Text segment:

—————

FIG. 5 shows again the support belt 10 that makes direct contact with the 
last layer of the paper roll 3 (not illustrated here). In this case, the 
support element is formed of a flexible foil 11.1 and an elastomer support 
shoe 11.2. The latter encloses a pressure chamber 11.3 and features--not 
illustrated here--a port for introduction of a fluid medium, for instance 
air. The radius R of the support surface formed by the flexible foil 11.1 
allows thus variable adjustment. 
As can be seen furthermore, the flexible foil 11.1 attaches to the 
elastomer support shoe 11.2 at a fixed point 11.4, as shown at the 
right-hand part of the illustration. But the foil rests otherwise loosely 
on the outer contour of the elastomer pressure shoe, so that the foil 
allows deformation. 
In the embodiment according to FIG. 6, the support element is formed of a 
fixed box 11.5 and of a flexible foil 11.1, the latter consisting, e.g., 
of plastic or metal. The foil is hinged to a wall of the box 11.5 by means 
of a hinge 11.4. 
FIG. 7, scaled up, shows a support element 11 of a special kind. This 
particular embodiment consists of a material having properties equal or 
similar to hard rubber. Evident again is the radius R of the support 
surface 11.6 of the shoe. 
The power unit 12 is presently comprised of two rigid levers 12.1, 12.2 
joined rigidly to the support element 11 by way of rigid corners 12.3, 
12.4. The two rigid corners 12.3, 12.4 are located in the two end areas of 
said support element 11. But their arrangement could as well be somewhat 
closer than illustrated here. 
Visible, furthermore, are a piston 12.5 and a cylinder 12.6. Coordinated 
with these two elements are two rods 12.7, 12.8 that are hinged to the 
levers 12.1, 12.2. The power unit can be actuated by introduction of a 
pressure medium in the space of cylinder 12.6, either on the one or the 
other side of piston 12.5, so that the two levers 12.1, 12.2 will be acted 
upon accordingly by way of the joints. In turn, this causes a bending of 
the support element 11, either in the sense of enlarging or reducing the 
radius R, in accordance with the radius R of the paper roll, not 
illustrated here. 
A very essential idea consists in fashioning the cross sectional profile 
illustrated here, of the support element 11, such that the support surface 
11.6 proceeds steadily along a circular arc, since also the periphery of 
the paper roll is always circular. There are also other options to achieve 
just that, for instance by using appropriate packings of other material in 
the flesh of the support element. The principle applied is the same as in 
retaining rings (so-called Seger rings) that are known from the field of 
general mechanics. 
It is understood that the longitudinal axes of both king rolls 1, 2 may 
both be situated in a horizontal plane and arranged at a mutual offset. A 
favorable embodiment provides for arranging one of the two king rolls, 
namely the one onto which runs the approaching paper web 4, with its upper 
apex below the upper apex of the other king roll 2. Also, the king roll 1 
onto which the paper web runs has suitably a substantially softer shell 
than the other king roll 2.

—————

Data lines:
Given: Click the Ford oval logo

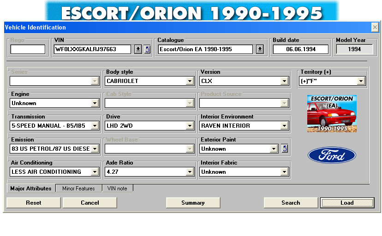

—————

Written request 1:
Answer these questions about the paper roll support text, one per line:
(a) In FIG. 5, which two parts form the support element?
(b) What material properties does the support element shown in FIG. 7 have?
(c) How many rigid levers make up the power unit 12?
Written request 2: Rewrite the paper roll support text from "In the embodiment" to "a hinge 11.4.", swapping "box" for "housing".

Answer 1:
(a) A flexible foil 11.1 and an elastomer support shoe 11.2.
(b) Properties equal or similar to hard rubber.
(c) Two.

Answer 2:
In the embodiment according to FIG. 6, the support element is formed of a 
fixed housing 11.5 and of a flexible foil 11.1, the latter consisting, e.g., 
of plastic or metal. The foil is hinged to a wall of the housing 11.5 by means 
of a hinge 11.4.